U.S. payrolls climbed by 69,000 last month, less than the most-pessimistic forecast in a Bloomberg News survey, after a revised 77,000 gain in April that was smaller than initially estimated, Labor Department figures showed. The median estimate called for a 150,000 May advance. The jobless rate rose to 8.2 percent from 8.1 percent, while hours worked declined.
Euro-area unemployment reached the highest on record as a deepening economic slump and budget cuts prompted companies from Spain to Italy to cut jobs.
China’s Purchasing Managers’ Index fell to 50.4 in May from 53.3 in April, the nation’s statistics bureau and logistics federation said.
National benchmark indexes fell in all of the 18 western European markets today. Germany’s DAX dropped 3.4 percent, the U.K.’s FTSE 100 slid 1.1 percent, while France’s CAC 40 declined 2.2 percent.
Preferred shares of Volkswagen AG dropped 4.1 percent to 123.75 euros, its third day of declines. Daimler and BMW fell 5.1 percent to 35.52 euros and 3.9 percent to 58.72 euros, respectively. A gauge of automakers was the worst performer of the 19 industry groups on Stoxx 600.

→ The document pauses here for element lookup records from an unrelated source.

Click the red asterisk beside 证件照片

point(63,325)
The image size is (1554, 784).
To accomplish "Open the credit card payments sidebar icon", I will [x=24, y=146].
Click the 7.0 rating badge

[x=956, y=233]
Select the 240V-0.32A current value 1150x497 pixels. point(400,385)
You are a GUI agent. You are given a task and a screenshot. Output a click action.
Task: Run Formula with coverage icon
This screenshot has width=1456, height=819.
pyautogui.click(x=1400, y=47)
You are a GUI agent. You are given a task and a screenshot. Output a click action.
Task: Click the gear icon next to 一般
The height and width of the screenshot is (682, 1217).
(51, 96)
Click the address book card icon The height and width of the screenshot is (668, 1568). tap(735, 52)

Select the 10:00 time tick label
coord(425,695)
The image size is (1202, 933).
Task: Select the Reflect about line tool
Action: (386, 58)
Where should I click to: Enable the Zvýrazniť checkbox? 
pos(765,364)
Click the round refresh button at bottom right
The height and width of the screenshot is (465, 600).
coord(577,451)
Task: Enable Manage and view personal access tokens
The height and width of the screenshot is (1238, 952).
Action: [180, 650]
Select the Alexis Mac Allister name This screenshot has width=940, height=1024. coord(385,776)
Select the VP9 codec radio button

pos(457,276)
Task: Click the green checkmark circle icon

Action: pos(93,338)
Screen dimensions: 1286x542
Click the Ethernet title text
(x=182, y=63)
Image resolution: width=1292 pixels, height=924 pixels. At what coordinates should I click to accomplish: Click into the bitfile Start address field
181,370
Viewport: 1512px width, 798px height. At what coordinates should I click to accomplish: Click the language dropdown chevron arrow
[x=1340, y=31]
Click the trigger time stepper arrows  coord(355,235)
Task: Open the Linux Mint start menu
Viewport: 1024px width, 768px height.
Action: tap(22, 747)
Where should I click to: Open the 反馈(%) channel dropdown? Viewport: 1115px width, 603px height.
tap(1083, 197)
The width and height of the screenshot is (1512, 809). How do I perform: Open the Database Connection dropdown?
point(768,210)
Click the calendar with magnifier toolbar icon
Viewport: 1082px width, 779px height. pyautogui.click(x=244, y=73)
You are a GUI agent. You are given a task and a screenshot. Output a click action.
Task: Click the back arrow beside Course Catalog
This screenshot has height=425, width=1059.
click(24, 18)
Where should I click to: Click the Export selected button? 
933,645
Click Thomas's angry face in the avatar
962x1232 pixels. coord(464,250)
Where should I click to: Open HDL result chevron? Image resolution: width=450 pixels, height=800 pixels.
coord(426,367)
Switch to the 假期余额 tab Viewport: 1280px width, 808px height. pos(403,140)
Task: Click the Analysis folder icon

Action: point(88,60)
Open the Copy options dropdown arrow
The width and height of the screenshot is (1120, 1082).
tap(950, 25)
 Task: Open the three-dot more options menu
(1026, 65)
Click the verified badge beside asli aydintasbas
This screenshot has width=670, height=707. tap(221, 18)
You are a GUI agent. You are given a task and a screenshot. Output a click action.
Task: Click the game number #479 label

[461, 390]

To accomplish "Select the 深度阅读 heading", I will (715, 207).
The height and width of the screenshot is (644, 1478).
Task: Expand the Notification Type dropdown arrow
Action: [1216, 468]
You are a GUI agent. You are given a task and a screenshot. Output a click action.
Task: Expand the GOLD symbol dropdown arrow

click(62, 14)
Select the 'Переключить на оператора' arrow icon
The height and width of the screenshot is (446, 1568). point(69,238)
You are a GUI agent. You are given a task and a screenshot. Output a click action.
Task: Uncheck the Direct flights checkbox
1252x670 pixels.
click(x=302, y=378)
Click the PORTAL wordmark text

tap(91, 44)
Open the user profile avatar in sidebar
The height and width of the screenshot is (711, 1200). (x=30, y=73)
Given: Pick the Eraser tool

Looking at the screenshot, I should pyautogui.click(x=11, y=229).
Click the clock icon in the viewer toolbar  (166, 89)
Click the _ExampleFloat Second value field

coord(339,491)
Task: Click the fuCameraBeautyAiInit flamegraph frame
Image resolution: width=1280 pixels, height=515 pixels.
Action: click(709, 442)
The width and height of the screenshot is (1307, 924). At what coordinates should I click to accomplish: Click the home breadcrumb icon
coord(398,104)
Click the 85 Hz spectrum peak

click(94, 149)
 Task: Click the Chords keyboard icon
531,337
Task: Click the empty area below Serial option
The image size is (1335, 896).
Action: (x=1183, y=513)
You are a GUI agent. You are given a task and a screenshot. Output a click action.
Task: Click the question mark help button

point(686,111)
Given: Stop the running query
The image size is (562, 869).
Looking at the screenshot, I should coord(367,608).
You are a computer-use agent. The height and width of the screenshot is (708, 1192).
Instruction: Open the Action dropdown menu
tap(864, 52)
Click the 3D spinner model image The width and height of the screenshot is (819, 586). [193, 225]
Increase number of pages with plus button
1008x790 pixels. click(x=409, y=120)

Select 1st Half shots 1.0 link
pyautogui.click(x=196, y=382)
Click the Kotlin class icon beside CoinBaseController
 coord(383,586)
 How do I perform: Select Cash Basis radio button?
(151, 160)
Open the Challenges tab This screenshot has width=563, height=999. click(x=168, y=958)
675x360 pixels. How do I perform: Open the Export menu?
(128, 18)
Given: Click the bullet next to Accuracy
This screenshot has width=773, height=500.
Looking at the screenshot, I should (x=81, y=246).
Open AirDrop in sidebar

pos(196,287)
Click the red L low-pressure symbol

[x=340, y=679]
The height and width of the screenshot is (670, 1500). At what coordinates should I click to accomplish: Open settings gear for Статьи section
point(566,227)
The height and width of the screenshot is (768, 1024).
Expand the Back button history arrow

Anheuser-Busch InBev NV, the world’s biggest brewer, fell 3.2 percent to 53 euros after the Brazilian government raised beer taxes more than anticipated. AB InBev owns Cia. de Bebidas das Americas, Brazil’s biggest brewer and gets about 30 percent of its earnings before interest and taxes from the country.
Swatch Group AG and Cie. Financiere Richemont SA fell 4.7 percent to 355.90 francs and 6.1 percent to 52 francs as China’s manufacturing slowdown raised concerns that demand for Swiss watches will decline in the country.